Standing on second base, Coats couldn’t help but feel relieved. Having made his big-league debut 18 days earlier, he was beginning to wonder if the moment would ever come. Staying within himself had been an issue.
“I was stressing early on,” admitted Coats, who was hitting .335/.399/.567 in Triple-A when he was called up. “I was pressing, trying to do too much instead of sticking with the approach that got me here. But the nerves have finally started calming down. The coaches have worked with me on relaxing, so I can get back into my groove and just let things come.”
Coats’s other memorable moment resulted in him having to come out of the game. Seven innings into his big-league debut, he was involved in an outfield collision that left him bloodied.
“It was a ball in the gap, in Detroit, kind of in no-man’s land between me and (J.B.) Shuck,” explained Coats. “It was do-or-die. We were both running full speed and we collided pretty good. I got my bell rung a little bit.
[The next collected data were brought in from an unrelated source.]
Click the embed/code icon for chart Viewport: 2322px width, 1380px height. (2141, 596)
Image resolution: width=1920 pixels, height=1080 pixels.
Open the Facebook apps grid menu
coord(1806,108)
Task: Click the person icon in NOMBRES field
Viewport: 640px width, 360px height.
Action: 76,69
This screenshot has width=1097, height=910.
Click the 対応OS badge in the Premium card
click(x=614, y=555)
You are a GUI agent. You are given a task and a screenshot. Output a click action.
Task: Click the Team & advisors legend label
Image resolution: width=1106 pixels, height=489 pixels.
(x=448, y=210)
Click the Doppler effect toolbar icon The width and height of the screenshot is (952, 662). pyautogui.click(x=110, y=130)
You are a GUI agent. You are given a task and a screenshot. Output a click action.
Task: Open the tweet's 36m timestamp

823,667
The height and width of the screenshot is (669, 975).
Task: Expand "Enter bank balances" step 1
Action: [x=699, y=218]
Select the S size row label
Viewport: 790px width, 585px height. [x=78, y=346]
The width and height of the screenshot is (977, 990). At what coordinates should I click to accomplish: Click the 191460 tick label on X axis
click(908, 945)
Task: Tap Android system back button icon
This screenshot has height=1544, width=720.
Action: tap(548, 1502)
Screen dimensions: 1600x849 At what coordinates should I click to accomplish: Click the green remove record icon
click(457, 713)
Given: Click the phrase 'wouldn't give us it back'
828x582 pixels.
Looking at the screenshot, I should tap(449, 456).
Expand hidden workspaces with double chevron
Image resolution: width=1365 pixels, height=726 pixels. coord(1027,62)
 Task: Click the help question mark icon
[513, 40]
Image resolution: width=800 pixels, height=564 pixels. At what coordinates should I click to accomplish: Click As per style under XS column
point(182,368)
Fortunately, I was able to hang onto the ball, which is the most important thing.”
Coats ended up with five stitches in his mouth — “I was bleeding petty good” — as well as a goose egg on his chin and “a little bit of lockjaw.”
“My chin went right into his shoulder,” said Coats. “Shuck was maybe a little dinged up, too, but I definitely took the brunt of it. But like I’ve joked with a few people, I played football back in high school, so I’ve been hit harder than that. The difference is that I didn’t have a helmet on this time.”
The rookie’s sense of humor extends to pregame rituals.
“There’s a handshake a bunch of the guys do, and (Shuck) and I do it in a way where we reenact the collision,” said Coats. “We bump hands and then I run into his shoulder like I’m getting knocked out again. I kind of stumble back, putting my hand up to my chin. We have fun with it.”
David Laurila grew up in Michigan's Upper Peninsula and now writes about baseball from his home in Cambridge, Mass. He authored the Prospectus Q&A series at Baseball Prospectus from December 2006-May 2011 before being claimed off waivers by FanGraphs. He can be followed on Twitter @DavidLaurilaQA.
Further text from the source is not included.